→ **RECORD LIST**:
*-*-*

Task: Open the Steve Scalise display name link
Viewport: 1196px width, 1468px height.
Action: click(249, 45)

*-*-*

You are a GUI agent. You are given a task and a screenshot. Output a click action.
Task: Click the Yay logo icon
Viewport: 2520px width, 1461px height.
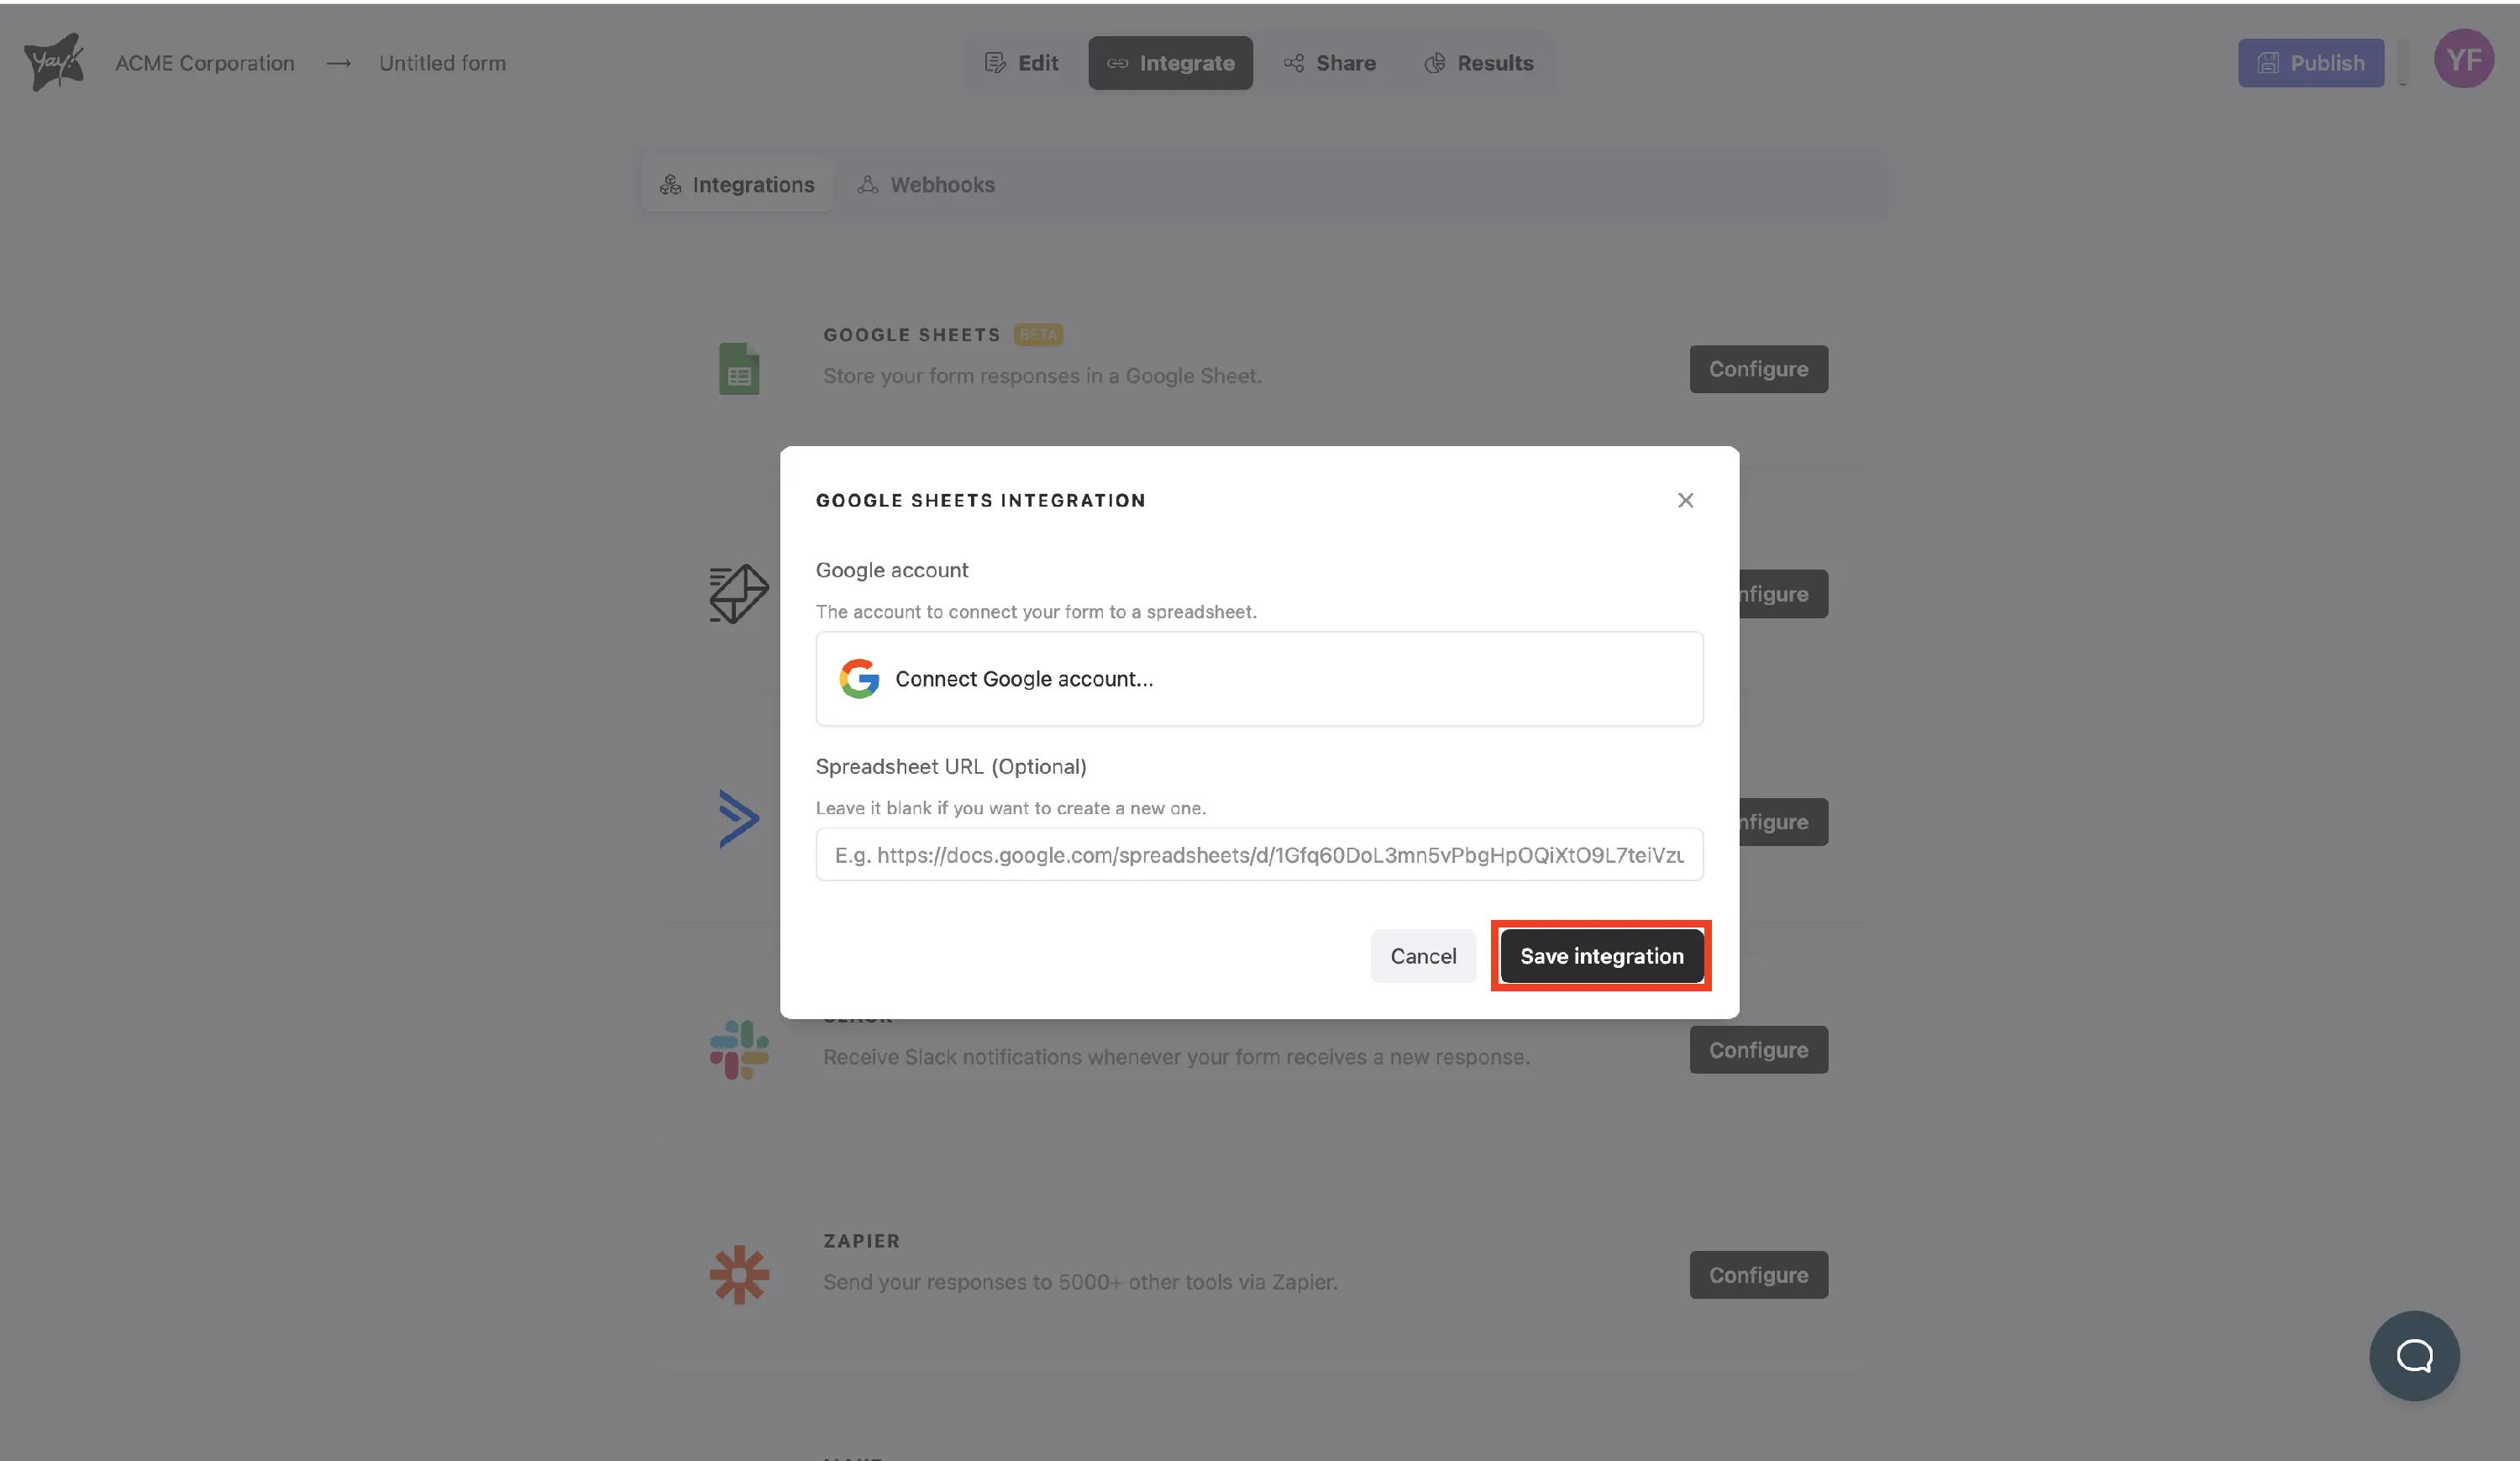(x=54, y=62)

*-*-*

→ **EXERCISE TASK**: Reproduce the material without any change, starting with the line that contains "Task: Open the" and going on through the line that contains "Action: click(249, 45)", both of those lines included.

→ **EXERCISE OUTPUT**:
Task: Open the Steve Scalise display name link
Viewport: 1196px width, 1468px height.
Action: click(249, 45)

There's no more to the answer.